WORKING DATA:
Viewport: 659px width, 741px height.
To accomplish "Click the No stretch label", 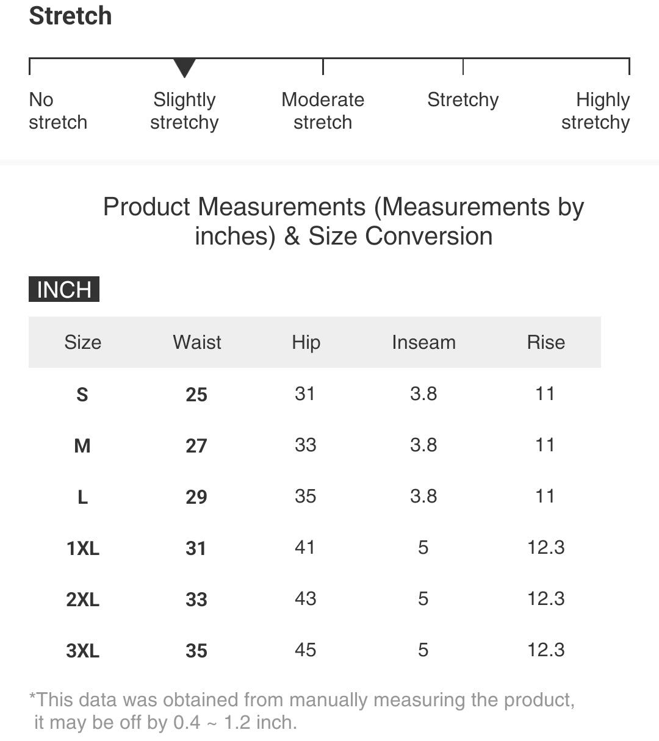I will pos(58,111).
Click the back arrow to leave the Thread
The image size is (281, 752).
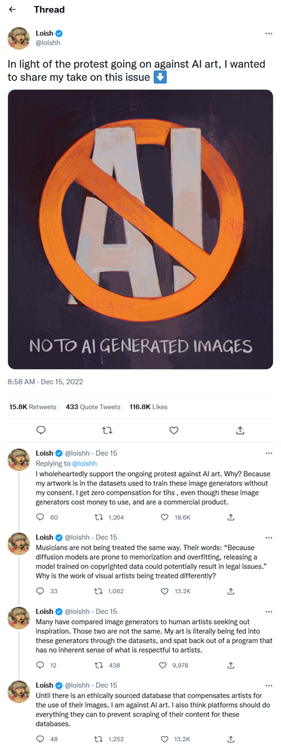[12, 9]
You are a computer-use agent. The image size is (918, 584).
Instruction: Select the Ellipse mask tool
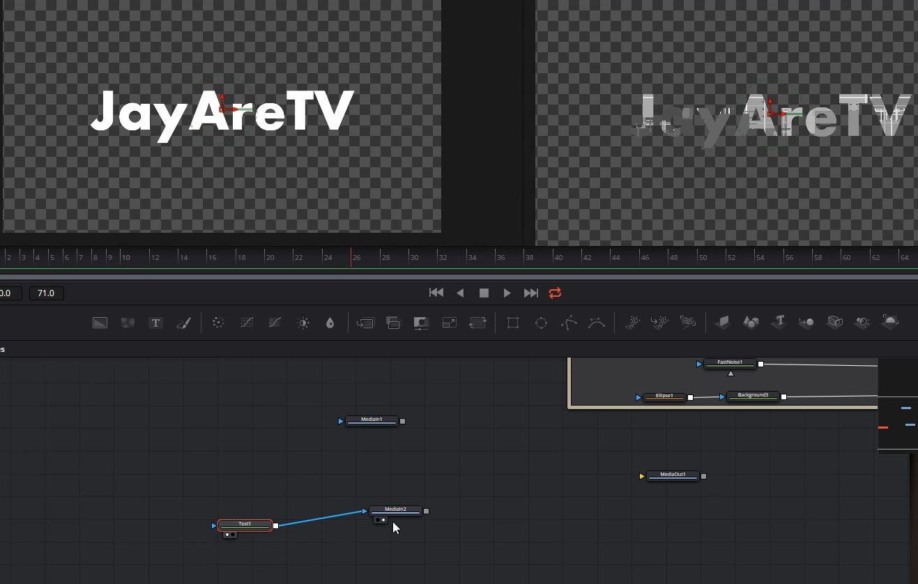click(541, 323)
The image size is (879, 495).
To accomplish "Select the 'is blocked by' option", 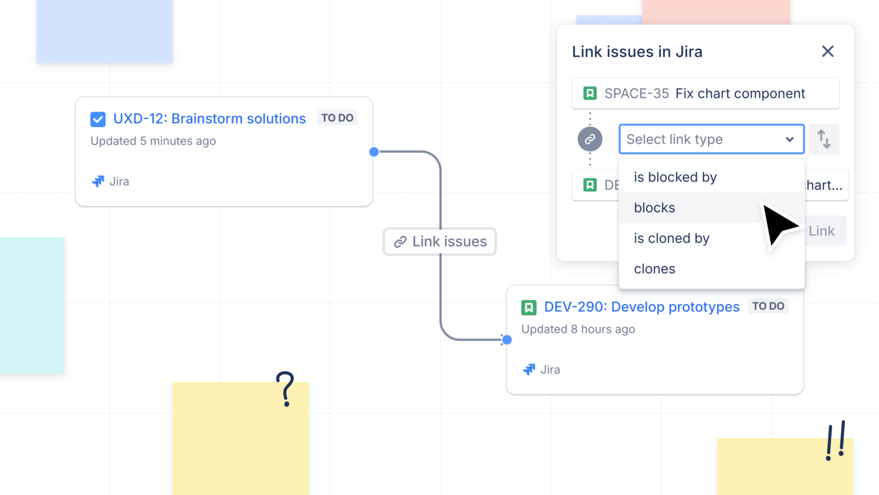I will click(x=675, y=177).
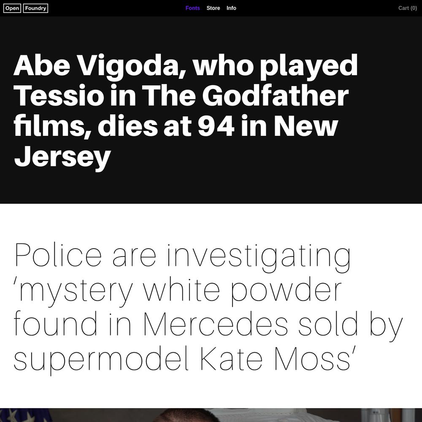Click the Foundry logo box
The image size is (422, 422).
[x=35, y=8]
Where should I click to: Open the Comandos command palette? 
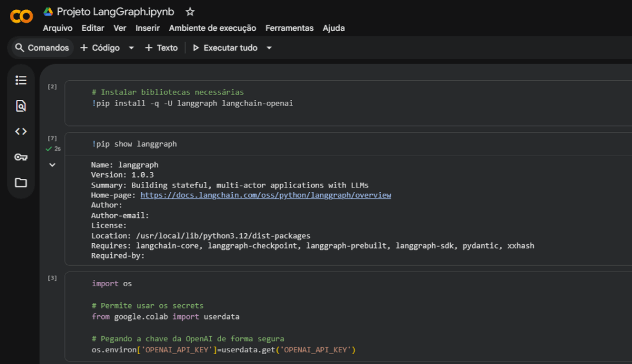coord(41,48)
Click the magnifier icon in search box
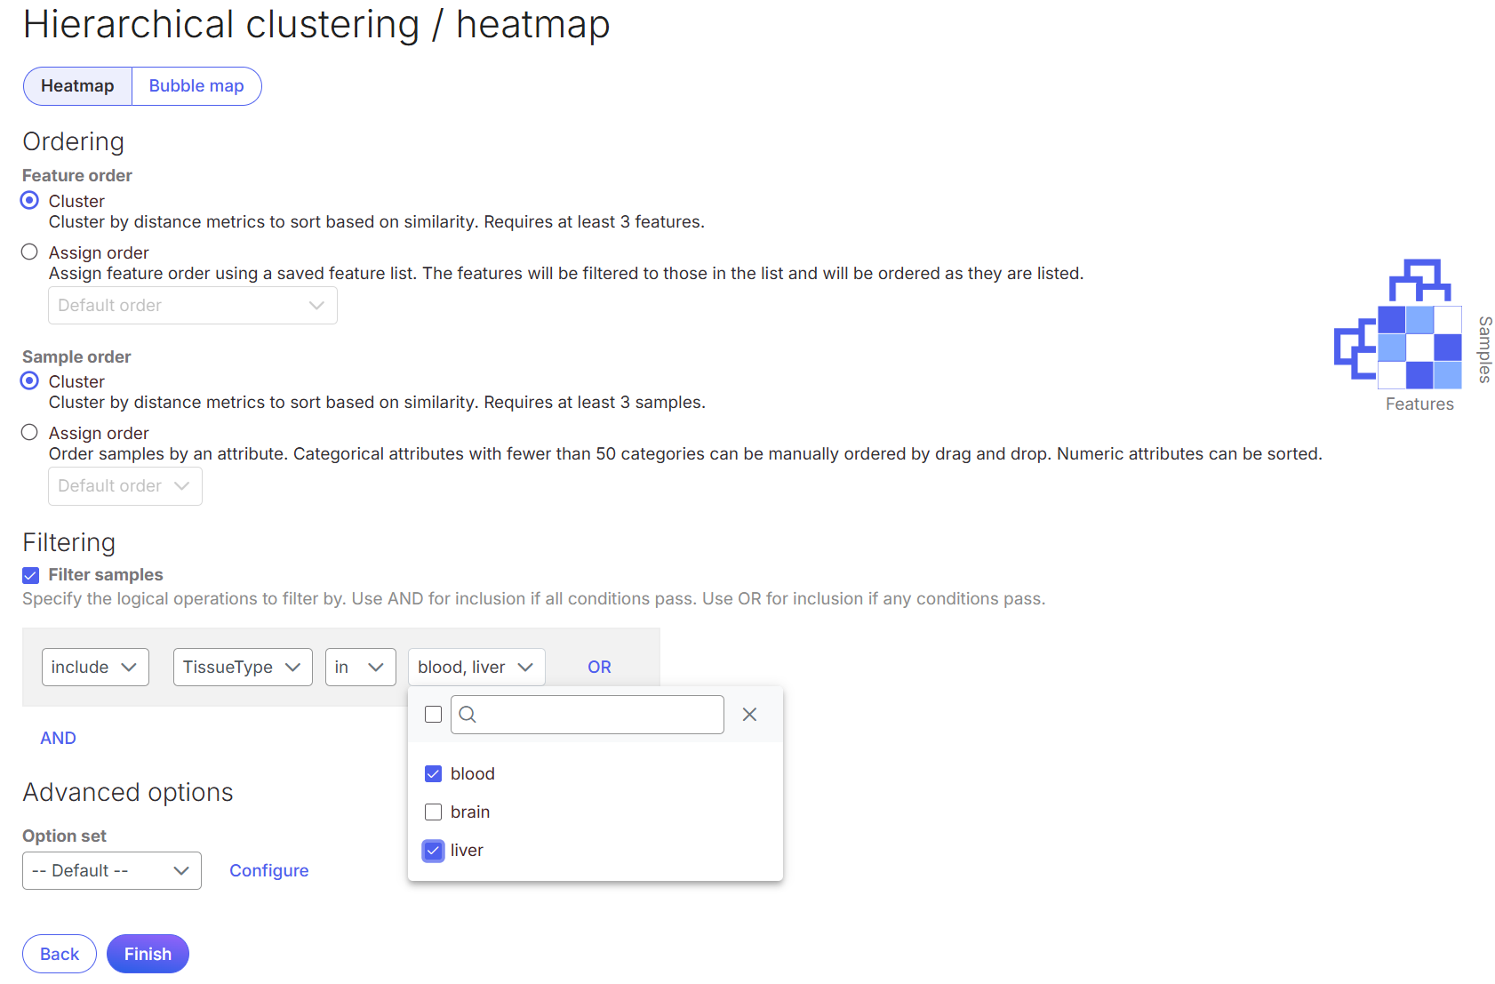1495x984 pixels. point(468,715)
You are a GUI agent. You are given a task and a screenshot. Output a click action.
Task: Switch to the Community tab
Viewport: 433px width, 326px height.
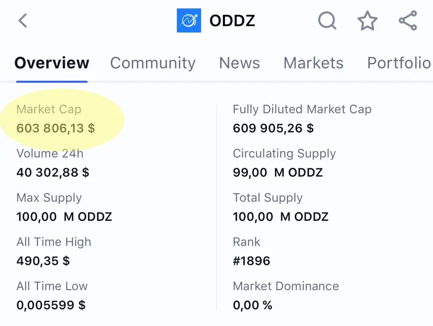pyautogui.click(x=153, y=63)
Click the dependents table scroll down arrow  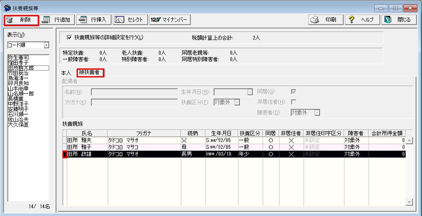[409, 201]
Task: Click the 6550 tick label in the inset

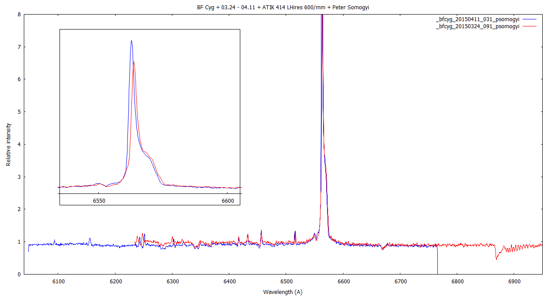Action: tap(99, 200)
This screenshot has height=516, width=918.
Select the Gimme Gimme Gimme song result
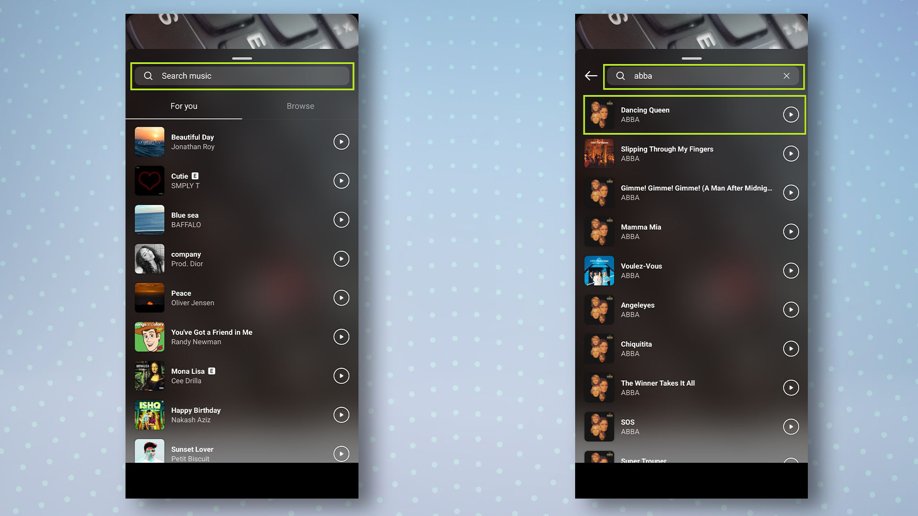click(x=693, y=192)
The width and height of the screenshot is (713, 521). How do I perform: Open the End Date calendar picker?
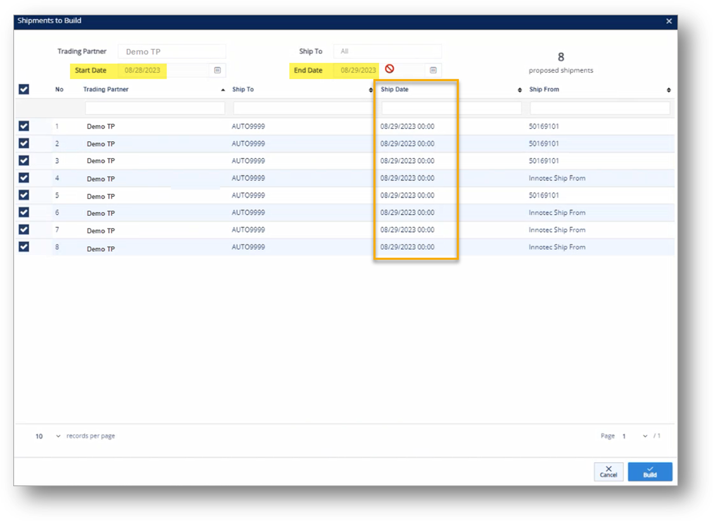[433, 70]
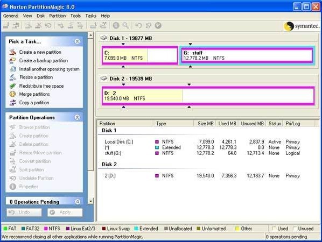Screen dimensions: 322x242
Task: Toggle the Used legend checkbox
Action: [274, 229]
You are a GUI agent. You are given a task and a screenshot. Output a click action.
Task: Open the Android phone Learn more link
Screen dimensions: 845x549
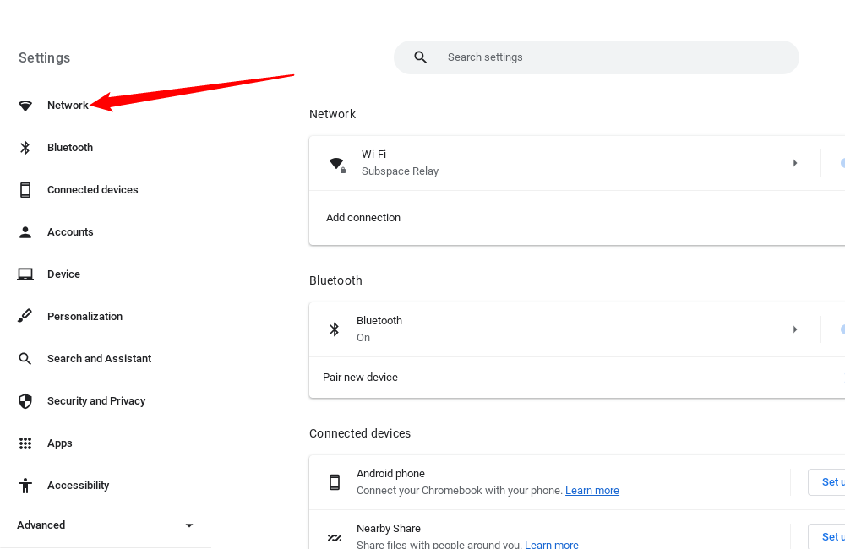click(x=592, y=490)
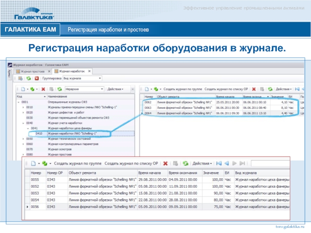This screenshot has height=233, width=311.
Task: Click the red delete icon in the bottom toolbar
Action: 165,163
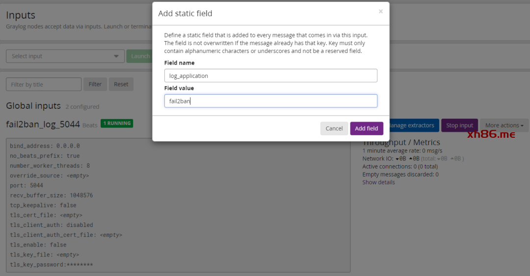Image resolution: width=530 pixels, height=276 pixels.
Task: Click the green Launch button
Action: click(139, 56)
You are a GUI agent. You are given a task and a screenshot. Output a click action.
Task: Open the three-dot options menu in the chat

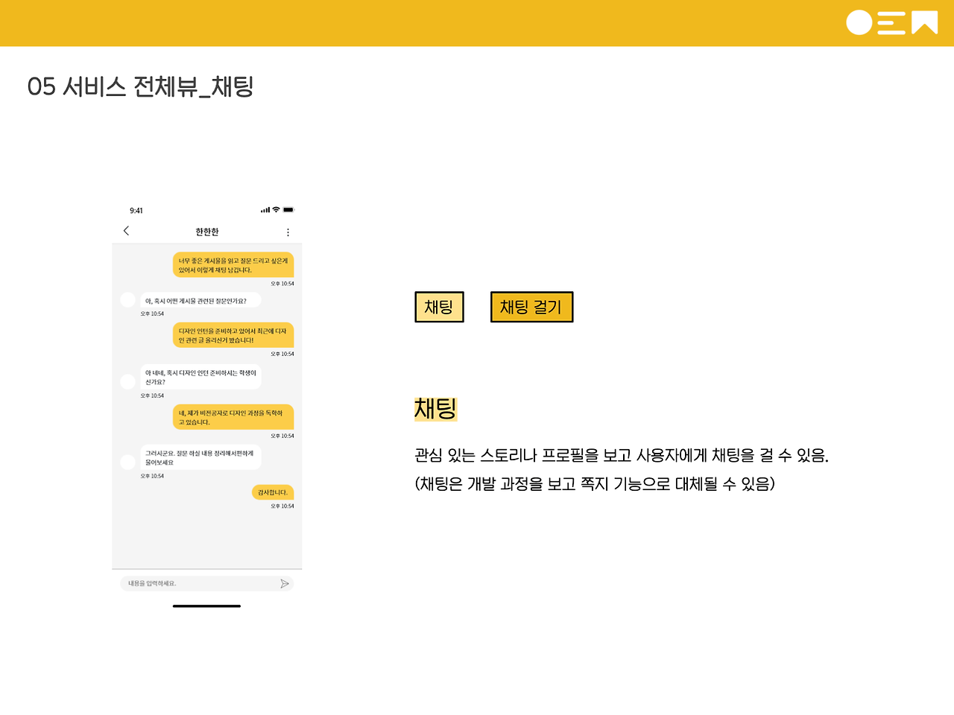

WORK TO BE COMPLETED: Print nothing but the lines above starting with the line that contains "You are a computer-use" and going on through the line that contains "The image size is (879, 495).". Leave out the pictures.

RESULT OF THIS TASK:
You are a computer-use agent. The image size is (918, 584).
Instruction: Select the Ellipse mask tool
click(541, 323)
The image size is (879, 495).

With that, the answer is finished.